Task description → Beginning at the line that holds "This screenshot has height=174, width=212.", transcribe each line exactly through the end of the records, and leave any pictures out.

——————————

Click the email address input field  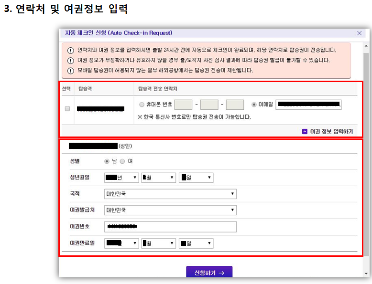point(308,105)
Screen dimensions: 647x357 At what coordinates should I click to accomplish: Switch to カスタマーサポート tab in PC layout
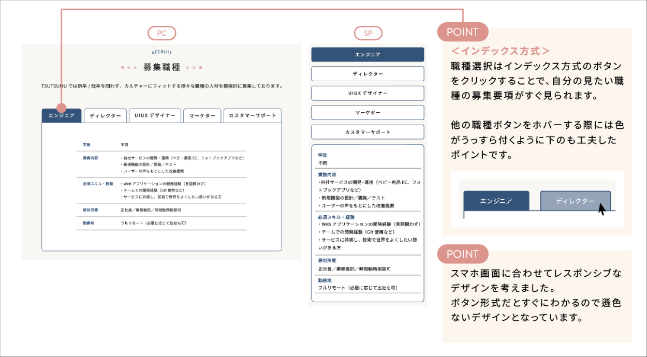[x=252, y=116]
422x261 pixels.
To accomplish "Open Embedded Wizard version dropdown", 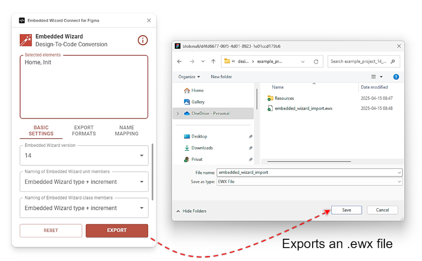I will point(84,155).
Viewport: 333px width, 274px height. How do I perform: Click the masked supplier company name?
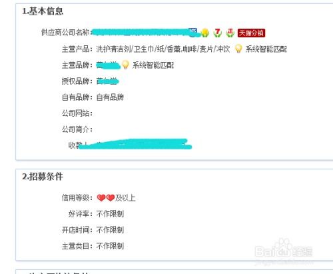point(142,33)
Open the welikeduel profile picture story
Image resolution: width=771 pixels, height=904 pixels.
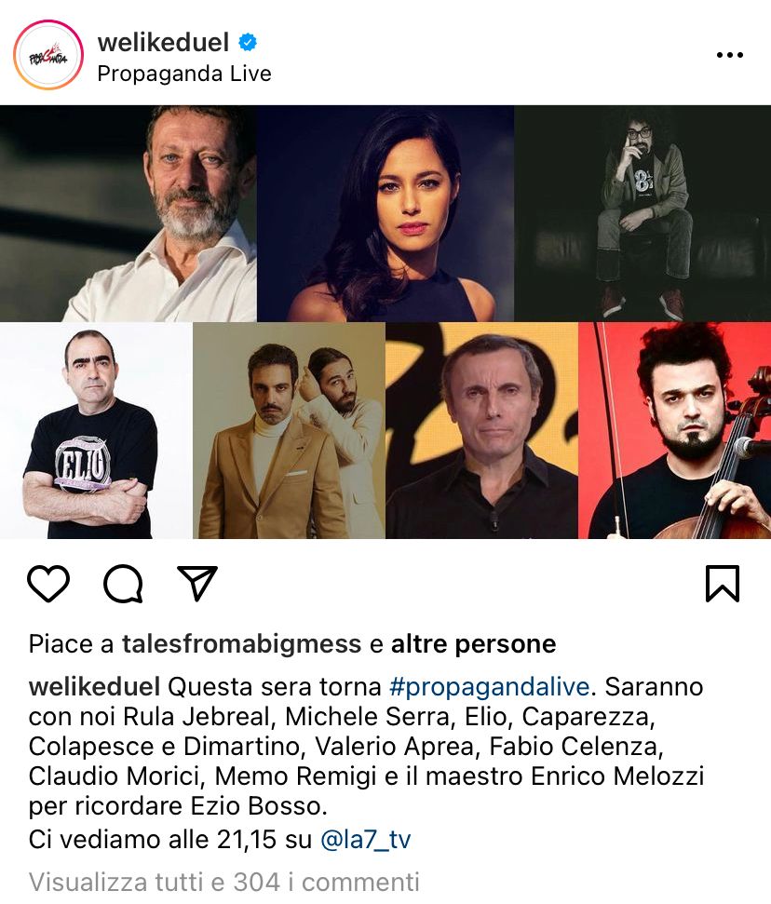point(48,55)
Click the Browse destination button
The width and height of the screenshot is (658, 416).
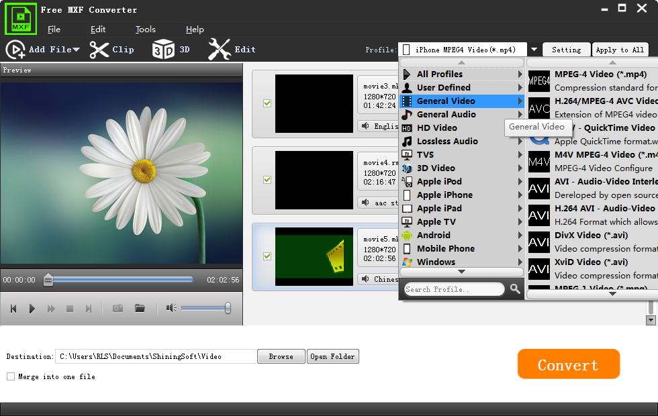click(x=281, y=356)

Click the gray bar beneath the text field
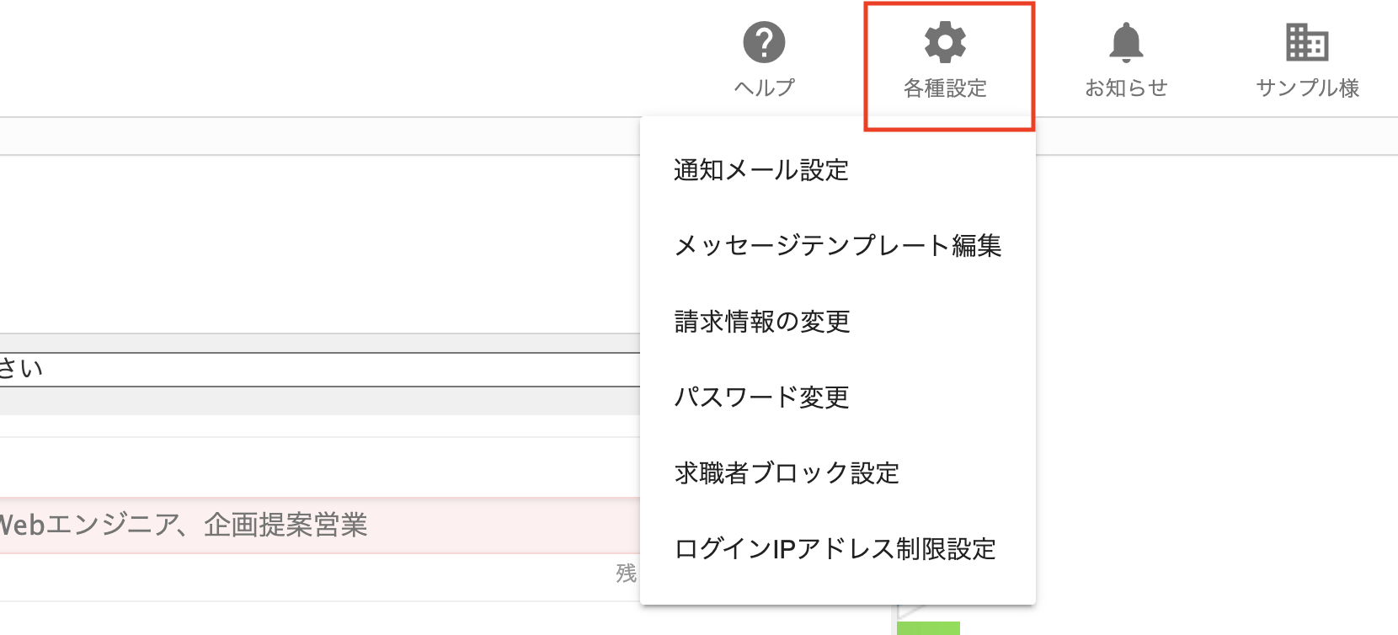(320, 401)
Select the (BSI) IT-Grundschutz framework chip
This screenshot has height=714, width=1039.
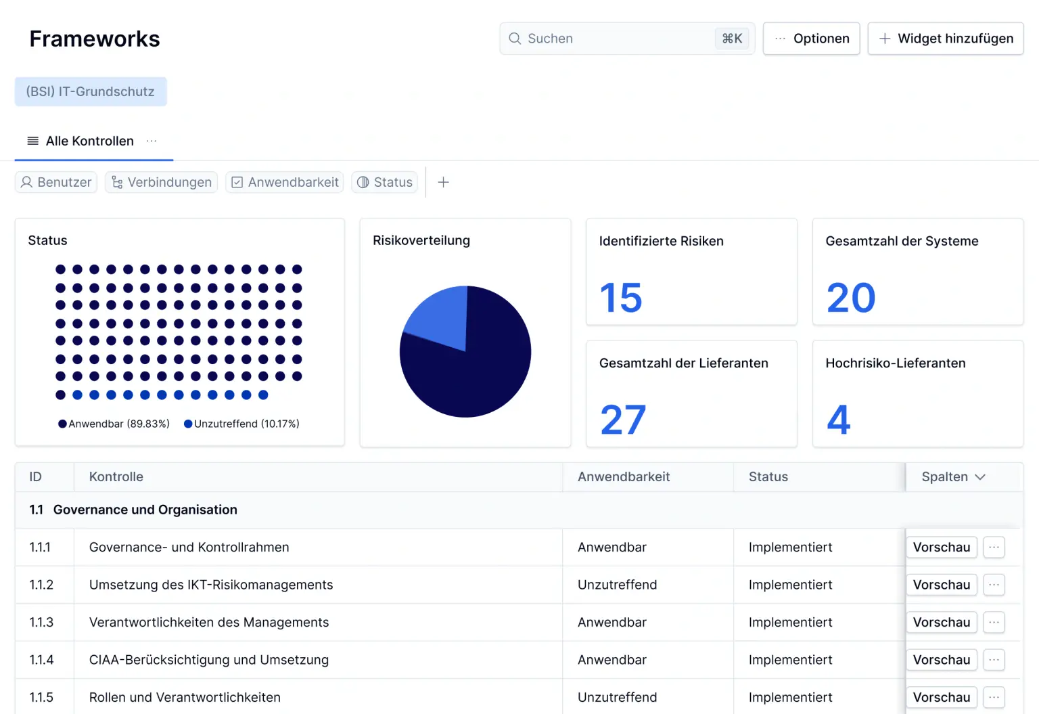91,91

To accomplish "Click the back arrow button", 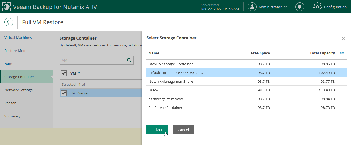I will tap(9, 22).
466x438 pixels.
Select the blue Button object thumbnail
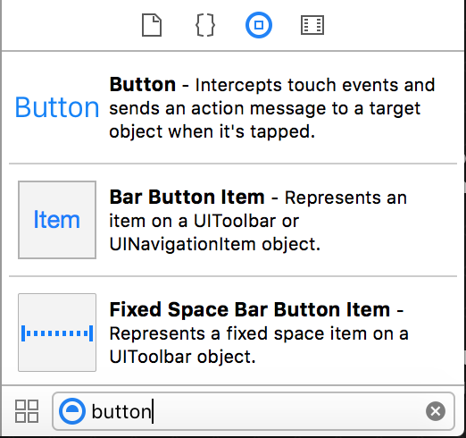point(57,107)

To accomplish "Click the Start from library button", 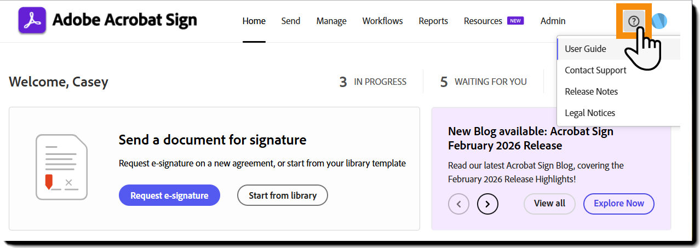I will click(x=283, y=195).
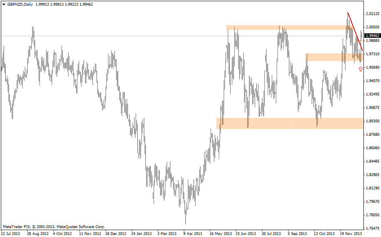
Task: Click the 22 Jul 2012 date label
Action: click(x=11, y=234)
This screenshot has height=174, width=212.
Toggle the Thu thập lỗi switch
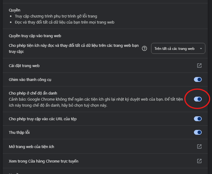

——————————

Answer to the problem →
This screenshot has height=174, width=212.
Toggle the Thu thập lỗi switch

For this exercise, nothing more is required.